Go through the data underneath and copy every line exactly.

===== TASK INPUTS =====

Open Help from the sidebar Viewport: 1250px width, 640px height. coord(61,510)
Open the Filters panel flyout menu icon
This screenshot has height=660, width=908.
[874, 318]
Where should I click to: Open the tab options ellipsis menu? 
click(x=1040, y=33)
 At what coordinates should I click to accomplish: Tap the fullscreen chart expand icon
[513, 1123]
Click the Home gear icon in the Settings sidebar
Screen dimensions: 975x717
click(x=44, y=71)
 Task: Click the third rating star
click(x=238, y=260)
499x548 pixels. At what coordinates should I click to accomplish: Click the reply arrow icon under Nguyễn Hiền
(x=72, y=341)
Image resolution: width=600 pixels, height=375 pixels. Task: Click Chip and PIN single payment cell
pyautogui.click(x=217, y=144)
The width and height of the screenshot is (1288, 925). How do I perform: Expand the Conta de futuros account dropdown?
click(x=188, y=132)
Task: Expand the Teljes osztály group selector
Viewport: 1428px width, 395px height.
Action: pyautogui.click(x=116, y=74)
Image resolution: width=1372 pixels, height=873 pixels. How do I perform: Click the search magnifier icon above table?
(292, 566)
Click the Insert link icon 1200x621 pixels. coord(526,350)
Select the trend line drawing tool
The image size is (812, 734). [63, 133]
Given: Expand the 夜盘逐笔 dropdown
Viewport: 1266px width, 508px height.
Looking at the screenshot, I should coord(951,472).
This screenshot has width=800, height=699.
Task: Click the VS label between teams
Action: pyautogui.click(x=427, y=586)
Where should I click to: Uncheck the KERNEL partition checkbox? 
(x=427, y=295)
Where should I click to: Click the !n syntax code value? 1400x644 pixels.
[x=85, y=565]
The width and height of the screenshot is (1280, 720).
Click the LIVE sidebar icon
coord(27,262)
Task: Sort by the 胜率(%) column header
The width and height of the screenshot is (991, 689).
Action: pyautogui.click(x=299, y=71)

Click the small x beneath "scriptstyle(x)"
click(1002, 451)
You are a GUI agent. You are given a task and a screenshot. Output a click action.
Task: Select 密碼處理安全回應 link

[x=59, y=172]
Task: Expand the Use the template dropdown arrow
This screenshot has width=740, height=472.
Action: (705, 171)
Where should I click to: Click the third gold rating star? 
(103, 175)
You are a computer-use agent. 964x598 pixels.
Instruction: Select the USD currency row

=====

▶ _RESPONSE BOX_:
Open Help from the sidebar Viewport: 1250px width, 640px height. coord(61,510)
Open the Filters panel flyout menu icon
This screenshot has height=660, width=908.
[874, 318]
Where should I click to: Open the tab options ellipsis menu? 
click(x=1040, y=33)
 At what coordinates should I click to accomplish: Tap the fullscreen chart expand icon
[513, 1123]
Click the Home gear icon in the Settings sidebar
Screen dimensions: 975x717
click(x=44, y=71)
 Task: Click the third rating star
click(x=238, y=260)
499x548 pixels. At what coordinates should I click to accomplish: Click the reply arrow icon under Nguyễn Hiền
(x=72, y=341)
Image resolution: width=600 pixels, height=375 pixels. Task: Click Chip and PIN single payment cell
pyautogui.click(x=217, y=144)
The width and height of the screenshot is (1288, 925). How do I perform: Expand the Conta de futuros account dropdown?
click(x=188, y=132)
Task: Expand the Teljes osztály group selector
Viewport: 1428px width, 395px height.
Action: pyautogui.click(x=116, y=74)
Image resolution: width=1372 pixels, height=873 pixels. How do I perform: Click the search magnifier icon above table?
(292, 566)
Click the Insert link icon 1200x621 pixels. coord(526,350)
Select the trend line drawing tool
The image size is (812, 734). [63, 133]
Given: Expand the 夜盘逐笔 dropdown
Viewport: 1266px width, 508px height.
Looking at the screenshot, I should coord(951,472).
This screenshot has width=800, height=699.
Task: Click the VS label between teams
Action: pyautogui.click(x=427, y=586)
Where should I click to: Uncheck the KERNEL partition checkbox? 
(x=427, y=295)
Where should I click to: Click the !n syntax code value? 1400x644 pixels.
[x=85, y=565]
The width and height of the screenshot is (1280, 720).
Click the LIVE sidebar icon
coord(27,262)
Task: Sort by the 胜率(%) column header
The width and height of the screenshot is (991, 689).
Action: pyautogui.click(x=299, y=71)

Click the small x beneath "scriptstyle(x)"
click(1002, 451)
You are a GUI agent. You are given a task and a screenshot. Output a click action.
Task: Select 密碼處理安全回應 link

[x=59, y=172]
Task: Expand the Use the template dropdown arrow
This screenshot has width=740, height=472.
Action: (705, 171)
Where should I click to: Click the third gold rating star? 
(103, 175)
You are a computer-use agent. 964x598 pixels.
Instruction: Select the USD currency row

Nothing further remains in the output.